Exercise requirements: With every mark kept, transcribe all of the records.

Information supplied:
========

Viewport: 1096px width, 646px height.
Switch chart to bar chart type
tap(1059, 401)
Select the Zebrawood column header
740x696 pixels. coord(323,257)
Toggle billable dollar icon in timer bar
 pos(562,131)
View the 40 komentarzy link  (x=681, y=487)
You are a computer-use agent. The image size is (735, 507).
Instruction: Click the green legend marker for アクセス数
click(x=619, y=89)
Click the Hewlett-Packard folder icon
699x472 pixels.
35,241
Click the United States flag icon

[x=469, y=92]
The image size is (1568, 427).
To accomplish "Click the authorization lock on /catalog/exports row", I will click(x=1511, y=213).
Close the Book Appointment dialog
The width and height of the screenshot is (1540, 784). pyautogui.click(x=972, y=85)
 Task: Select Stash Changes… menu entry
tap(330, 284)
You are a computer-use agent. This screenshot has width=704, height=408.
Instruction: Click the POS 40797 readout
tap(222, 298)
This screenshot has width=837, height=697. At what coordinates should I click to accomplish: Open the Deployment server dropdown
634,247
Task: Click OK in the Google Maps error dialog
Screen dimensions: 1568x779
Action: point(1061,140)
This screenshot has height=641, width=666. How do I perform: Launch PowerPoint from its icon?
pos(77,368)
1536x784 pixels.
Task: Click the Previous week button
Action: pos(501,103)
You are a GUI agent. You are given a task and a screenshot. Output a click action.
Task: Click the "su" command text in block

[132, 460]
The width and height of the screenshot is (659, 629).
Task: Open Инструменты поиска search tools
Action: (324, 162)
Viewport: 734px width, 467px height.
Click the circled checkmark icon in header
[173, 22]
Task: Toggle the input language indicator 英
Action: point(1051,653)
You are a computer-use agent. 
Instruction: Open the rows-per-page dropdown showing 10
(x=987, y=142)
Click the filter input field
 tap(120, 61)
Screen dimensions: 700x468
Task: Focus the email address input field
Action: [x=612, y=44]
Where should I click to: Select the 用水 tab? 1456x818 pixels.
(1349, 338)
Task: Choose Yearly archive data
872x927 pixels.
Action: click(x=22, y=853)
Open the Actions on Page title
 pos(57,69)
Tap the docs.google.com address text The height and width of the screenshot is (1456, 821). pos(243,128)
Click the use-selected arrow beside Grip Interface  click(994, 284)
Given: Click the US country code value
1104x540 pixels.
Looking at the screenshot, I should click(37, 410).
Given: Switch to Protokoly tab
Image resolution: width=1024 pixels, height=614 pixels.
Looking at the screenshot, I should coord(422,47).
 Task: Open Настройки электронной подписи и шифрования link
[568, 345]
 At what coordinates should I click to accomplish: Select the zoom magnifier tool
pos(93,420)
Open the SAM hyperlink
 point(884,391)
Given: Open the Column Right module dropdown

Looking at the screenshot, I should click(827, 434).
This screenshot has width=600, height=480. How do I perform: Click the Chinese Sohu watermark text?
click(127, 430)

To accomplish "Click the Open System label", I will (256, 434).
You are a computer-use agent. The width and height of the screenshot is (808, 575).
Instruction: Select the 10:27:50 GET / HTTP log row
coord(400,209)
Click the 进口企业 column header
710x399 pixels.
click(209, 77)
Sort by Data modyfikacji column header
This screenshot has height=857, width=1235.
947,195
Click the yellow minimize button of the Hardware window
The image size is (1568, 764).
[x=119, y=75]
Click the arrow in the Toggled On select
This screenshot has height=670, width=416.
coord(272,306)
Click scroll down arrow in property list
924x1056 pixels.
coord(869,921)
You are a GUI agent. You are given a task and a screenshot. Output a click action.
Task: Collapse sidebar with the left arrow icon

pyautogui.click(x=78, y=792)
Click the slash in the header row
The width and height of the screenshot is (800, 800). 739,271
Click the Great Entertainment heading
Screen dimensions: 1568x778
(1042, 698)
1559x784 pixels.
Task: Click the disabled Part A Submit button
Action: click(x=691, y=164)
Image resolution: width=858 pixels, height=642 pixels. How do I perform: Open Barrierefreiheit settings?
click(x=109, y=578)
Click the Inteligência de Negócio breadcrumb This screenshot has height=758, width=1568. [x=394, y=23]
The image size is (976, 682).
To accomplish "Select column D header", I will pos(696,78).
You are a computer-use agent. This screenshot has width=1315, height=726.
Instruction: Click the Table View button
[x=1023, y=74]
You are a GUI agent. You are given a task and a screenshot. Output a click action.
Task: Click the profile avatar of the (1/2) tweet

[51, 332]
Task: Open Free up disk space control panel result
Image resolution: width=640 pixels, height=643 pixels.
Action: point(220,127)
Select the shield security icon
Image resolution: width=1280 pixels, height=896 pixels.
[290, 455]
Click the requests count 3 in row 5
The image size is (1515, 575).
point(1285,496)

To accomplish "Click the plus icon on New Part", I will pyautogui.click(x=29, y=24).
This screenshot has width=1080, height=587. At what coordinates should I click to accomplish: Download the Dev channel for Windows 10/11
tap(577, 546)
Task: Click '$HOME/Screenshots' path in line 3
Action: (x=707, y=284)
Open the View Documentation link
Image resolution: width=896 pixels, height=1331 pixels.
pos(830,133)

========

Your response:
Viewport: 1096px width, 646px height.
Switch chart to bar chart type
tap(1059, 401)
Select the Zebrawood column header
740x696 pixels. coord(323,257)
Toggle billable dollar icon in timer bar
 pos(562,131)
View the 40 komentarzy link  (x=681, y=487)
You are a computer-use agent. The image size is (735, 507).
Instruction: Click the green legend marker for アクセス数
click(x=619, y=89)
Click the Hewlett-Packard folder icon
699x472 pixels.
35,241
Click the United States flag icon

[x=469, y=92]
The image size is (1568, 427).
To accomplish "Click the authorization lock on /catalog/exports row", I will click(x=1511, y=213).
Close the Book Appointment dialog
The width and height of the screenshot is (1540, 784). pyautogui.click(x=972, y=85)
 Task: Select Stash Changes… menu entry
tap(330, 284)
You are a computer-use agent. This screenshot has width=704, height=408.
Instruction: Click the POS 40797 readout
tap(222, 298)
This screenshot has width=837, height=697. At what coordinates should I click to accomplish: Open the Deployment server dropdown
634,247
Task: Click OK in the Google Maps error dialog
Screen dimensions: 1568x779
Action: point(1061,140)
This screenshot has height=641, width=666. How do I perform: Launch PowerPoint from its icon?
pos(77,368)
1536x784 pixels.
Task: Click the Previous week button
Action: pos(501,103)
You are a GUI agent. You are given a task and a screenshot. Output a click action.
Task: Click the "su" command text in block

[132, 460]
The width and height of the screenshot is (659, 629).
Task: Open Инструменты поиска search tools
Action: (324, 162)
Viewport: 734px width, 467px height.
Click the circled checkmark icon in header
[173, 22]
Task: Toggle the input language indicator 英
Action: point(1051,653)
You are a computer-use agent. 
Instruction: Open the rows-per-page dropdown showing 10
(x=987, y=142)
Click the filter input field
 tap(120, 61)
Screen dimensions: 700x468
Task: Focus the email address input field
Action: [x=612, y=44]
Where should I click to: Select the 用水 tab? 1456x818 pixels.
(1349, 338)
Task: Choose Yearly archive data
872x927 pixels.
Action: click(x=22, y=853)
Open the Actions on Page title
 pos(57,69)
Tap the docs.google.com address text The height and width of the screenshot is (1456, 821). pos(243,128)
Click the use-selected arrow beside Grip Interface  click(994, 284)
Given: Click the US country code value
1104x540 pixels.
Looking at the screenshot, I should click(37, 410).
Given: Switch to Protokoly tab
Image resolution: width=1024 pixels, height=614 pixels.
Looking at the screenshot, I should coord(422,47).
 Task: Open Настройки электронной подписи и шифрования link
[568, 345]
 At what coordinates should I click to accomplish: Select the zoom magnifier tool
pos(93,420)
Open the SAM hyperlink
 point(884,391)
Given: Open the Column Right module dropdown

Looking at the screenshot, I should click(827, 434).
This screenshot has width=600, height=480. How do I perform: Click the Chinese Sohu watermark text?
click(127, 430)

To accomplish "Click the Open System label", I will (256, 434).
You are a computer-use agent. The width and height of the screenshot is (808, 575).
Instruction: Select the 10:27:50 GET / HTTP log row
coord(400,209)
Click the 进口企业 column header
710x399 pixels.
click(209, 77)
Sort by Data modyfikacji column header
This screenshot has height=857, width=1235.
947,195
Click the yellow minimize button of the Hardware window
The image size is (1568, 764).
[x=119, y=75]
Click the arrow in the Toggled On select
This screenshot has height=670, width=416.
coord(272,306)
Click scroll down arrow in property list
924x1056 pixels.
coord(869,921)
You are a GUI agent. You are given a task and a screenshot. Output a click action.
Task: Collapse sidebar with the left arrow icon

pyautogui.click(x=78, y=792)
Click the slash in the header row
The width and height of the screenshot is (800, 800). 739,271
Click the Great Entertainment heading
Screen dimensions: 1568x778
(1042, 698)
1559x784 pixels.
Task: Click the disabled Part A Submit button
Action: click(x=691, y=164)
Image resolution: width=858 pixels, height=642 pixels. How do I perform: Open Barrierefreiheit settings?
click(x=109, y=578)
Click the Inteligência de Negócio breadcrumb This screenshot has height=758, width=1568. [x=394, y=23]
The image size is (976, 682).
To accomplish "Select column D header", I will pos(696,78).
You are a computer-use agent. This screenshot has width=1315, height=726.
Instruction: Click the Table View button
[x=1023, y=74]
You are a GUI agent. You are given a task and a screenshot. Output a click action.
Task: Click the profile avatar of the (1/2) tweet

[51, 332]
Task: Open Free up disk space control panel result
Image resolution: width=640 pixels, height=643 pixels.
Action: point(220,127)
Select the shield security icon
Image resolution: width=1280 pixels, height=896 pixels.
[290, 455]
Click the requests count 3 in row 5
The image size is (1515, 575).
point(1285,496)

To accomplish "Click the plus icon on New Part", I will pyautogui.click(x=29, y=24).
This screenshot has width=1080, height=587. At what coordinates should I click to accomplish: Download the Dev channel for Windows 10/11
tap(577, 546)
Task: Click '$HOME/Screenshots' path in line 3
Action: (x=707, y=284)
Open the View Documentation link
Image resolution: width=896 pixels, height=1331 pixels.
pos(830,133)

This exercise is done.